• [DIRECTIONS]
**A)** Using the Equestrian language notes, answer each question in a line of its own:
(i) What is the Equestrian word for "mystery"?
(ii) What does the ponies' idiom "to dine/drink with Discord" mean?
(iii) What does the text call color categories?
**B)** Extend the Equestrian language notes past their final sentence.

• [SOURCE EXTRACT]
Here’s one you might’ve missed: the Equestrian word for “mystery” is yesik – a nod to A Voice Among the Strangers, in which protagonist Jessica Rivera is named ~Mystery~ by the ponies. Another callback to the same work was naming “black” ebơni.

Another bit would have been an idiom I regrettably forgot to add. I’ve always liked to use “to dine/drink with Discord” in ponies’ speech to mean “to profit from misfortune.” If you want a human equivalent, try “to dine/drink with the Devil.”

Another regret: kinship. For a culture so centered around community, you’d think that’d be one of the first things I’d outline, or at least even mention. If someone wants to fill in the blanks, here’s what I’ve envisioned.

To start, consider this diagram. Source

Notice how, as one gets further away from oneself, the attachments become weaker. (Ideally, that’s how it should be – diagrams like these are meant to educate autistic people on which interactions are appropriate for which distances.) Equestrian’s would work more on a spectrum than clearly-defined circles, with definitions much more loosely defined than any other part of the language.

You’ve seen them in action back in Chapter 20, and now you’ve seen how they work. Color categories are basic terms for what a language “sees.” Of course, assuming you’re not colorblind, you can see all of them – you simply “group” them into different categories.

• [MATERIAL PROVIDED]
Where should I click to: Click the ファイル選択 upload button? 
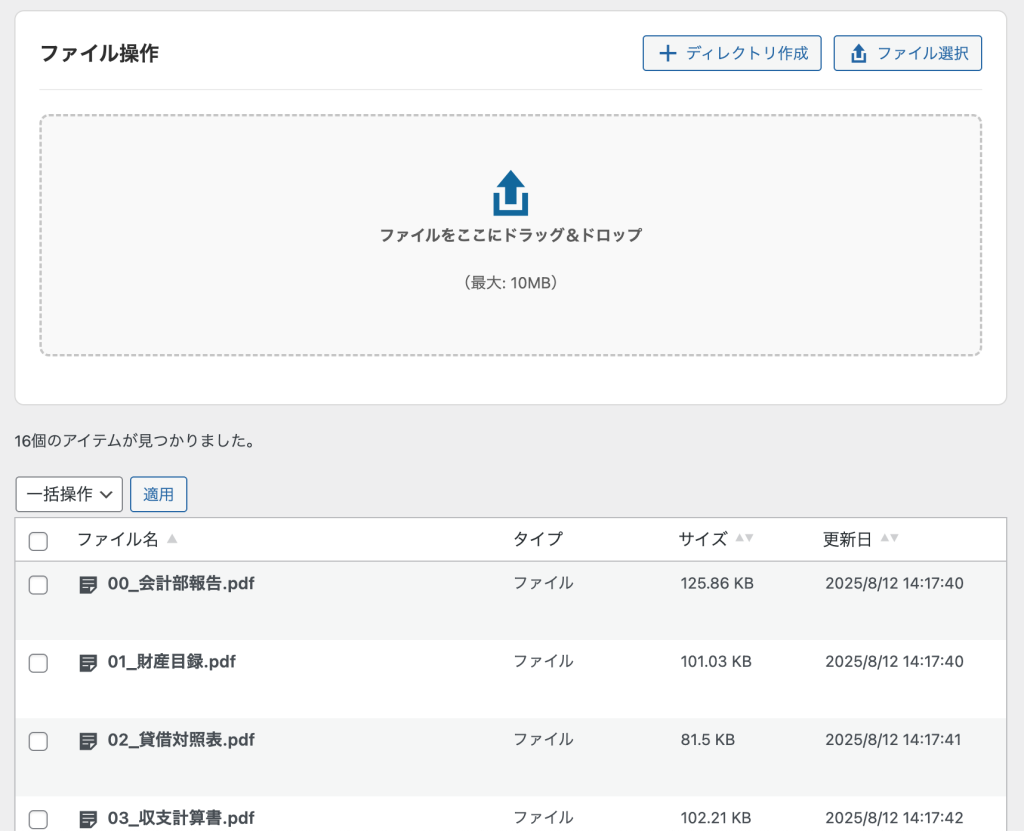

• [TASK ANSWERS]
**A)**
(i) yesik
(ii) To profit from misfortune.
(iii) Basic terms for what a language "sees."

**B)**
Not only that, color categories follow a hierarchy. In 1969, Brent Berlin and Paul Kay published a book called Basic Color Terms: Their Universality and Evolution. In it, they outlined a seven-stage hierarchy of a language acquiring color categories, in a strict progression from one to the next:

Black and white (or dark/cool and light/warm; this is a broad category)RedGreen or yellowBoth in IIIBlueBrownGray, orange, pink, and purple

And it’s not just these categories, either; some languages (using Russian as an example) recognize light blue (голубой (goluboj)) and dark blue (синий (sinij)) as separate categories, semantically impossible to confuse with one another.

French has a beige color category, referring to undyed wool.

Hungarian has two color categories for what English calls “red” – piros and vörös (spelt also veres, though I’m told this is archaic and/or dialectal). On a color chart, a Hungarophone would indicate that vörös is a darker, more definite hue (since it is derived from the Proto-Uralic root *were, “blood;” compare Hungarian vér, Finnish/Estonian veri), while piros can consider a few shades of what we call “orange.” But there’s also a more grammatical difference between them – vörös tends to be used for animate objects, while piros tends to be used for inanimate objects. For another division, vörös also has a much more serious connotation than piros.

For instance, the top stripe of the Hungarian flag is defined as piros. A common rhyme taught to schoolchildren is “Piros-fehér-zöld, ez a magyar föld” (“Red-white-green, this is the Hungarian land”). Source

Color categories aren’t set in stone, either. In 2015, researchers in London have found that English may be developing two more color categories – lilac and turquoise (basically like the light/dark blue split Russian exhibits).

Over the intervening years, however, as color categories have been further explored, the strictness of this hierarchy has loosened somewhat; even Berlin and Kay became more lenient in ordering them. In 2012, a computational model showed that the rods and cones of the human eye are greatly (though not entirely) responsible for the color category hierarchy.

Naturally, Equestrian color categories would also encompass those invisible to the human eye.

Verb conjugation can be a lot of fun. After all, verbs are one of the only universal grammatical functions in linguistics, so why not have some fun with them?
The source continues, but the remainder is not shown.